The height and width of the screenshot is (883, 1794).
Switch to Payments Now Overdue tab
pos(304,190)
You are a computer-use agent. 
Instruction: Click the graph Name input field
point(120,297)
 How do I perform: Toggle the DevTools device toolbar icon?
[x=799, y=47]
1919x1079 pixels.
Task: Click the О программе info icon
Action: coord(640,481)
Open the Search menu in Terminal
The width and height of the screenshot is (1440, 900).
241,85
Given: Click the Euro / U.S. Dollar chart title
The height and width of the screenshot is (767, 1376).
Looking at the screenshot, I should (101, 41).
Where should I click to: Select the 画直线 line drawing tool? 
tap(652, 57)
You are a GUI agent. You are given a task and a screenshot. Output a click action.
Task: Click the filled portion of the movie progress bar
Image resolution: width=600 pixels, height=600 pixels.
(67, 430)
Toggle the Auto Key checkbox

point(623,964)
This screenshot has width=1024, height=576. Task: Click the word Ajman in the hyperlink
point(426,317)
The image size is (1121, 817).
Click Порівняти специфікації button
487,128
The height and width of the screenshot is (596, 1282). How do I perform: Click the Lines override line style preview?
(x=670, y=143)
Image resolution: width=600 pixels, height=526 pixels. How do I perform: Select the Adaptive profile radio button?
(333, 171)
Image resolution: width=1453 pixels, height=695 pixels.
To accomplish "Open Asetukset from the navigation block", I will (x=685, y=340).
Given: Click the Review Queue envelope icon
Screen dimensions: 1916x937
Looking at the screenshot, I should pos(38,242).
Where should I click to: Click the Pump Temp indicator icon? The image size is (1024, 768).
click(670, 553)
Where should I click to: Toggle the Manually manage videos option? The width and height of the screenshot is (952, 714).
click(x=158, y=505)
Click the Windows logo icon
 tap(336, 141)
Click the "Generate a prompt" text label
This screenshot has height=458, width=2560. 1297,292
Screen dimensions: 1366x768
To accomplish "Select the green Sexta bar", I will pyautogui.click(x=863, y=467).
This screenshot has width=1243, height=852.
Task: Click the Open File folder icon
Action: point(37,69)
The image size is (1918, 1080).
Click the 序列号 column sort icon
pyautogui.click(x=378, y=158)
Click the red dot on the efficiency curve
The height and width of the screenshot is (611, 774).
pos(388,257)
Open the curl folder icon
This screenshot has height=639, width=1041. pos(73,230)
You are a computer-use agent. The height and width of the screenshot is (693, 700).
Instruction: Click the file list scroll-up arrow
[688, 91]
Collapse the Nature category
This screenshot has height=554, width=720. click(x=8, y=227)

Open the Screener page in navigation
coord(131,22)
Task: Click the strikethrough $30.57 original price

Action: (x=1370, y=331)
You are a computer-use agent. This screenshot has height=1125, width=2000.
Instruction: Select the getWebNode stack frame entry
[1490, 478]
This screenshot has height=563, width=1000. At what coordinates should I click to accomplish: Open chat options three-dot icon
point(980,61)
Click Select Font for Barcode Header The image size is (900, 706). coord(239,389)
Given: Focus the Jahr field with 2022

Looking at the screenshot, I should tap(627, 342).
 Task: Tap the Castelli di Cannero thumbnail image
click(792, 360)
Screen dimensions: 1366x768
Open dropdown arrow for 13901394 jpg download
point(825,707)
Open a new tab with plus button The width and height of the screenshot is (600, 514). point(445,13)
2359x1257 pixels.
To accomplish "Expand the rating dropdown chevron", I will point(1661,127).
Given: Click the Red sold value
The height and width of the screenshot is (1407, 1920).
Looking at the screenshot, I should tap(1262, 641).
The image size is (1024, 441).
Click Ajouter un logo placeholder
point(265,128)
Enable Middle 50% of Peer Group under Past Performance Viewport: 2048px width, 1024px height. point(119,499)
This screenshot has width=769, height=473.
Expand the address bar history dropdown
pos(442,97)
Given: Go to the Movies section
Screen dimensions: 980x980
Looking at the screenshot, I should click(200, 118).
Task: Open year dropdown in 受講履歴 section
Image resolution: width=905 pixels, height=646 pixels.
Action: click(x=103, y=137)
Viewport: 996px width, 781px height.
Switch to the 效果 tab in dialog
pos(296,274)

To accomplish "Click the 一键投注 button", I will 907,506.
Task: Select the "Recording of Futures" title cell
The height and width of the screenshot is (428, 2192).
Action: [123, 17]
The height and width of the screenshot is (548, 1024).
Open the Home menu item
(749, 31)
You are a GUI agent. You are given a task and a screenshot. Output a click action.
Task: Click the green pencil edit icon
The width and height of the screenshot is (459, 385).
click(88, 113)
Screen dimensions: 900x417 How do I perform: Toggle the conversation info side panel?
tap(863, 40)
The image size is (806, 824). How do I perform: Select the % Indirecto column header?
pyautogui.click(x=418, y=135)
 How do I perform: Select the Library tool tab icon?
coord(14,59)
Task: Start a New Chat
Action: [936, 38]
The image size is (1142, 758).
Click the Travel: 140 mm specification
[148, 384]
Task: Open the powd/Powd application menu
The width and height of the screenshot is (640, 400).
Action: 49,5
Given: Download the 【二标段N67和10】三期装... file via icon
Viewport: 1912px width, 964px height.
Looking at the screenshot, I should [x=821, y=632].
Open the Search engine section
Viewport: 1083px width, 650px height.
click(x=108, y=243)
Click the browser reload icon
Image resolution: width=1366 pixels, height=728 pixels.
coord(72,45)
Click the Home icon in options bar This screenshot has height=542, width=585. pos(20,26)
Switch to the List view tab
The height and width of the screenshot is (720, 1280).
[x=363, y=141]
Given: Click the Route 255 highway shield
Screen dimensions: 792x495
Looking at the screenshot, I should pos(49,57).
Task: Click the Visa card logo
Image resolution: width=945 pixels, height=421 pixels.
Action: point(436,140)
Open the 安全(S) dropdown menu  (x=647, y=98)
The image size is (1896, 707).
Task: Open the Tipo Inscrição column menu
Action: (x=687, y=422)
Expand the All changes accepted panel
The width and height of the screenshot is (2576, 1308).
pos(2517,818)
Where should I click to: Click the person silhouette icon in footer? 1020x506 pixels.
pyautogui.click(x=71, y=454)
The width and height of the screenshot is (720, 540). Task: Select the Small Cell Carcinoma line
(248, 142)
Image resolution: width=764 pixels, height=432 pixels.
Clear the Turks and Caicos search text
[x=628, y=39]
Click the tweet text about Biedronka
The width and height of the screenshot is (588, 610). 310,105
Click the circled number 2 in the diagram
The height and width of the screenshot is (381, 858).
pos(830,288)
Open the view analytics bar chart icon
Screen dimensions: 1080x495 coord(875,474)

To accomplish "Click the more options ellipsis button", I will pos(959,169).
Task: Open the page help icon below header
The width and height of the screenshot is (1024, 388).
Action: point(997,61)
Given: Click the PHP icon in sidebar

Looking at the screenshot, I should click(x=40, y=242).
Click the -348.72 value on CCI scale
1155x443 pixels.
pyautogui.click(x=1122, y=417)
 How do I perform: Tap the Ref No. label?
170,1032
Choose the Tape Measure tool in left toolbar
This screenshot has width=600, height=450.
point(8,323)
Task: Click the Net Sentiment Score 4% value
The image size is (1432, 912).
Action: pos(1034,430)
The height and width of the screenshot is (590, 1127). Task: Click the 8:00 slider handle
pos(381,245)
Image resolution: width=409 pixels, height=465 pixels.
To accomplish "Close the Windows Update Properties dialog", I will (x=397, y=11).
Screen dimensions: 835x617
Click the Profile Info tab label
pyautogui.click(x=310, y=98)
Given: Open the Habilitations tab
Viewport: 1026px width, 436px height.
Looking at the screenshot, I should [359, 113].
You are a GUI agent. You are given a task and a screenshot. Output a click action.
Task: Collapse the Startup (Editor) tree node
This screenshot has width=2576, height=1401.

:: EXERCISE ::
Extract from the records above the lines from the one containing "Click the Windows logo icon" to the one containing "Click Select Font", both lines included, exactly as they appear and with nothing else.

:: ANSWER SECTION ::
Click the Windows logo icon
 tap(336, 141)
Click the "Generate a prompt" text label
This screenshot has height=458, width=2560. 1297,292
Screen dimensions: 1366x768
To accomplish "Select the green Sexta bar", I will pyautogui.click(x=863, y=467).
This screenshot has width=1243, height=852.
Task: Click the Open File folder icon
Action: point(37,69)
The image size is (1918, 1080).
Click the 序列号 column sort icon
pyautogui.click(x=378, y=158)
Click the red dot on the efficiency curve
The height and width of the screenshot is (611, 774).
pos(388,257)
Open the curl folder icon
This screenshot has height=639, width=1041. pos(73,230)
You are a computer-use agent. The height and width of the screenshot is (693, 700).
Instruction: Click the file list scroll-up arrow
[688, 91]
Collapse the Nature category
This screenshot has height=554, width=720. click(x=8, y=227)

Open the Screener page in navigation
coord(131,22)
Task: Click the strikethrough $30.57 original price

Action: (x=1370, y=331)
You are a computer-use agent. This screenshot has height=1125, width=2000.
Instruction: Select the getWebNode stack frame entry
[1490, 478]
This screenshot has height=563, width=1000. At what coordinates should I click to accomplish: Open chat options three-dot icon
point(980,61)
Click Select Font for Barcode Header The image size is (900, 706). coord(239,389)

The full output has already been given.